### Document
= National bank (United States) =

Type of banking charter in the United States

In the United States, a national bank is an ordinary private bank operating within the federal government's regulatory structure, which usually but not always operates in multiple U.S. states, and is under the supervision of the Office of the Comptroller of the Currency. Depending on the matter, it also may have to comply with some U.S. state regulations. It is legally required to be a member of the Federal Reserve System. A national bank in the U.S. is distinguished from a state bank, whose permit or charter is granted by a state.

==Overview==

The term national bank in the U.S. context originally referred to the Revolutionary War–era Bank of North America, its successor, the First Bank of the United States, or that institution's successor, the Second Bank of the United States. The first survives as an acquisition of Wells Fargo, while the others are defunct.

In the modern usage since the 1860s, the term national bank has taken a precise meaning: a banking institution chartered and supervised by the Office of the Comptroller of the Currency ("OCC"), an agency in the U.S. Treasury Department, pursuant to the National Bank Act. Inclusion in the bank's name of the word National, the designation National Association, or its abbreviation N.A. is a required part of the distinguishing legal title of a national bank, as in "Farmers National Bank" or "Citibank, N.A." Many state banks, by contrast, are chartered by the applicable state government agencies (usually the state's department of banking). The Federal Deposit Insurance Corporation (FDIC) insures deposits at both national and state banks.

### Extracted material
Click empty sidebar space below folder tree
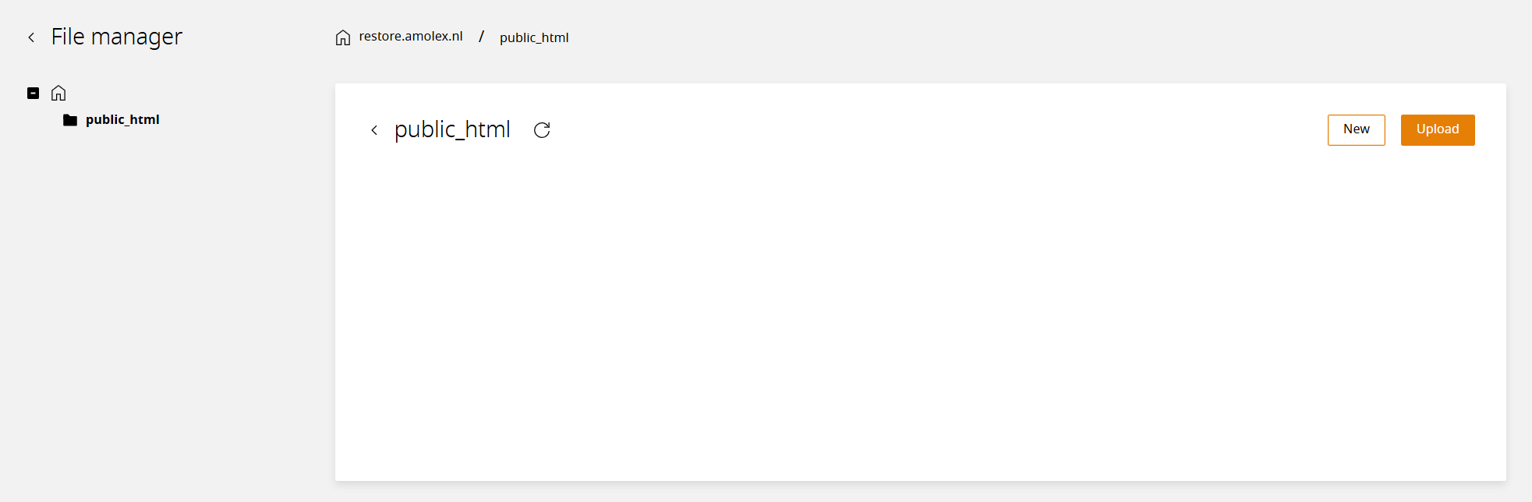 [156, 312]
--
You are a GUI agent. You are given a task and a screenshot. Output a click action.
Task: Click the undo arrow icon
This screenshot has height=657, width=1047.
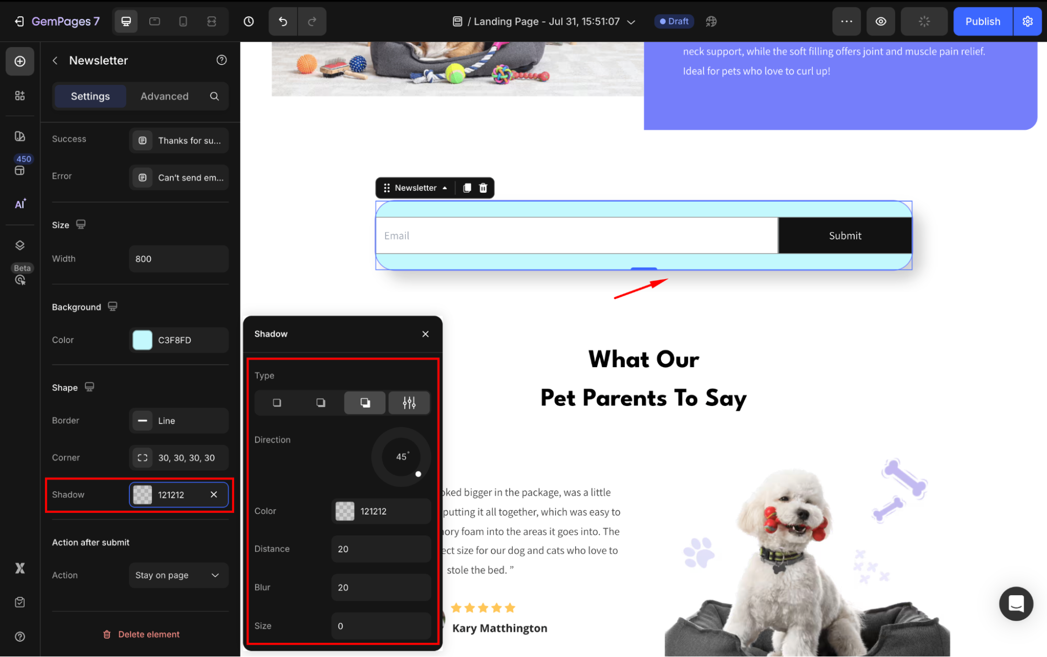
--
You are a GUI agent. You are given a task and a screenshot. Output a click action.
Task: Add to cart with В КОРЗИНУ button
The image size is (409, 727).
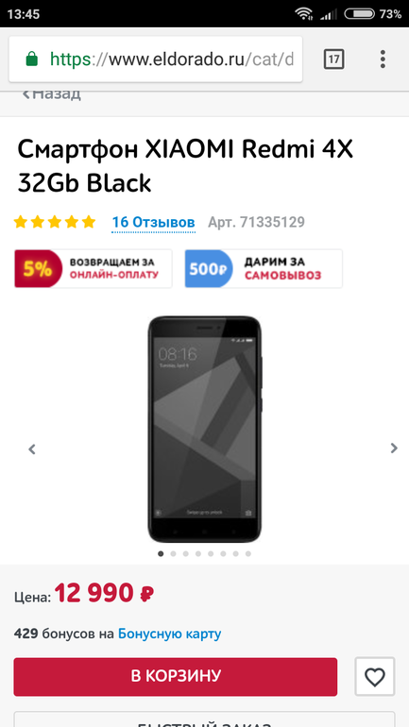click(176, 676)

### Exercise description
Carry on the text about national banks in the United States, starting right after its last sentence. These records have nothing to do with the national bank text.

### Answer to this task
The advantage of holding a National Bank Act charter is that a national bank is not subject to state usury laws intended to prevent predatory lending. However, in Cuomo v. Clearing House Association, L. L. C., the Supreme Court ruled that federal banking regulations do not preempt the ability of states to enforce their own fair-lending laws. There is currently no federal cap on rates. The federal government only requires that whatever rates, fees, or terms are set by issuers be disclosed to the consumer in accordance with the Truth in Lending Act. Additionally, from the 1860s until the program was retired in 1935, national banks could issue National Bank Notes, currency backed by bonds deposited with the Treasury.

Notwithstanding the name, many national banks do not have nationwide operations. Many have operations in only one city, county, or state. This is because of the McFadden Act of 1927, which prohibited interstate branching by national banks. That restriction was not lifted until Congress enacted the Riegle-Neal Interstate Banking and Branching Efficiency Act of 1994. In August 2021, Chase Bank became the first national bank to establish a retail presence in all 48 states of the contiguous United States.

National banks are distinguished from federal savings associations, including federal savings and loans and federal savings banks, which are financial institutions chartered by the Office of Thrift Supervision, an agency of the U.S. Treasury Department that was merged with the Office of the Comptroller of the Currency on July 21, 2012. Likewise, a credit union licensed under the Federal Credit Union Act is legally not a bank, although it performs many or most of the same functions.

==List of U.S. banks with "National Bank" in their name==
- First National Bank (Mobile, Alabama)
- First National Bank Alaska
- Valley National Bank of Arizona
- City National Bank (California) in Los Angeles
- Crocker National Bank in San Francisco, California
- Florida National Bank in Jacksonville, Florida
- Atlantic National Bank in Jacksonville, Florida
- Citizens & Southern National Bank in Atlanta, Georgia
- Old National Bank in Chicago, Illinois
- American Fletcher National Bank in Indianapolis, Indiana
- First National Bank of Davenport, Iowa
- First National Bank of Mason City, Iowa
- First National Bank (Mount Pleasant, Iowa)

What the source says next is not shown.